→ **PROBLEMS**:
(1) Answer these questions about the blog post on loops:
(a) On which blog does the recommended post about playing along with recordings appear?
(b) How does the quoted section define loops?
(c) Which two examples of tune structure does the quoted section name?
(2) Write a continuation of the blog post on loops, starting right after its final sentence.
— Start TEXT EXTRACT —
Monday, March 20, 2023

Limitations of loops

There's a good post about playing along with recordings, that everyone should read, over at Ted Warren's Trap'd blog.

Since he commented about playing with loops vs. whole tunes— and I do a lot with loops— I should clarify some things.  


2. Try to play with whole tunes rather than loops.

I've mentioned this before, and I don't want to step on anyone's toes around this, but I feel playing with loops never gives us the whole story. By loops I mean just taking a small section of an already existing tune and have it playing endlessly. When we do this we miss out on a lot of form. Not only the structure of the tune (AABA, 12 Bar Blues etc.) but the form of the whole performance. How do we differentiate between sections of the song like in head to solos, different solos, and last solo to out head? Does the tempo of the tune change from beginning to end? What about the relative volume of the drums at differing sections of the tune? These are important issues!
— End TEXT EXTRACT —
— Start DATA EXTRACT —
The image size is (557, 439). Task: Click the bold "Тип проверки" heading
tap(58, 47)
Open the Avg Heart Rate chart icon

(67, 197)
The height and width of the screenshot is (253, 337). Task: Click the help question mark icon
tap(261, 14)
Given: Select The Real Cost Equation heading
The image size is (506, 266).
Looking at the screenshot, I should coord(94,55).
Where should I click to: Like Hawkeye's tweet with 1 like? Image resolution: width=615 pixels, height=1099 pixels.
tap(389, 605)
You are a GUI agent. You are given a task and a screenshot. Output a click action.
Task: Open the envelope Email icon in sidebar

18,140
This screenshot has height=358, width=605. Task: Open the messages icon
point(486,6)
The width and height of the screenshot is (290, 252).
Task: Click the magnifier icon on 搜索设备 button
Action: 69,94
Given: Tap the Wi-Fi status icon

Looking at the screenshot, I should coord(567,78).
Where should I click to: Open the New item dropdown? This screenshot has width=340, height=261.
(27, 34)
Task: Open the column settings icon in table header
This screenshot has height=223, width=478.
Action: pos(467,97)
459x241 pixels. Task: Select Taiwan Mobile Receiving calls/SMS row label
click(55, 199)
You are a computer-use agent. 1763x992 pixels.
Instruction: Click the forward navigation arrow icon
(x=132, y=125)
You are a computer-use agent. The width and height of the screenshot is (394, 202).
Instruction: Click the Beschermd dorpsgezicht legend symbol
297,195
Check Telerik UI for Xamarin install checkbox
— End DATA EXTRACT —
→ **ANSWERS TO THE TASKS**:
(1)
(a) Ted Warren's Trap'd blog.
(b) As taking a small section of an already existing tune and having it play endlessly.
(c) AABA and 12 Bar Blues.

(2)
He's absolutely right. In jazz form is not dispensable, it is the whole thing. A jazz environment is not complete without considering form. All of my jazz loops will include at least one complete time through the form— except when there's a special purpose involved, like learning a figure, or learning to hear the connection from the last A section to the first A section on Stablemates

Once or twice through the form looping is still not the complete picture of performing a jazz tune, but I think we're talking about different practice goals here. Most of what I use the loops for is to take regular focused drumming practice— like, stuff from books— in a more musical direction. So we can hear these book ideas in a context, and try to match them to a musical vibe, and play them in a way that makes sense within a musical phrase, with some continuity. To an extent it's about concentrated exposure to a single figure or vamp, or a single solo. 

Ted's concerns above are bigger picture items re: playing a complete performance of a tune. For me it's hard to do the kind of practice above with complete tracks— the temptation is to just play.  

But it's true, no one should have any illusions that playing with a recording is a replacement for playing with people. They're really entirely different things. The track doesn't listen to you and fall apart when you play something so dumb you caused a train wreck. Or get mad at you and never call you again because you played selfishly. You don't learn anything about support playing with a track. So you have to be very cautious about the lessons you take from playalong practice to playing with people. 

Also see my previous post on this topic, that I wrote in hectoring screed form

4 comments:

Unknown said...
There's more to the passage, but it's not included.